Linking webbing clothes moths to infested objects or other food sources in museums

User menu

Publication Type:

Journal Article


Pascal Querner;


Studies in Conservation, Volume 61, Number sup1, p.111-117 (2016)


The webbing clothes moth Tineola bisselliella (Hummel, 1823) is one of the most common museum pests and can be found all over the world. The larvae damages objects made of feather, wool, fur, and other keratinaceous materials. Pheromone traps are important tools in integrated pest management, which allow the detection of infestations and evaluation of their extent. Organic-rich dust (detritus) or other materials of animal origin, such as dead birds, can be an alternative food source for the moths. This paper analyzes monitoring data collected with pheromone traps from six different museums in Vienna and Berlin and tries to differentiate between moths resulting from infested objects or moths coming from other food sources, such as organic-rich dust.

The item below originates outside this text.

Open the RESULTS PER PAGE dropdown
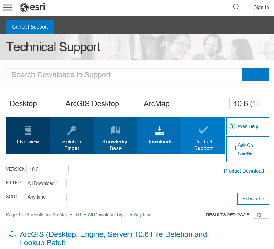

Annual totals of moths trapped and catch rate (moths per trap) are important guides for selecting appropriate remedial measures. Long-term data (over six years) enabled us to interpret monitoring results and differentiate between active infestation of objects and cleaning or housekeeping problems. However, detailed knowledge of the site and buildings, availability of high-quality food for the larvae, and lack of regular cleaning are also important factors to consider when interpreting the data.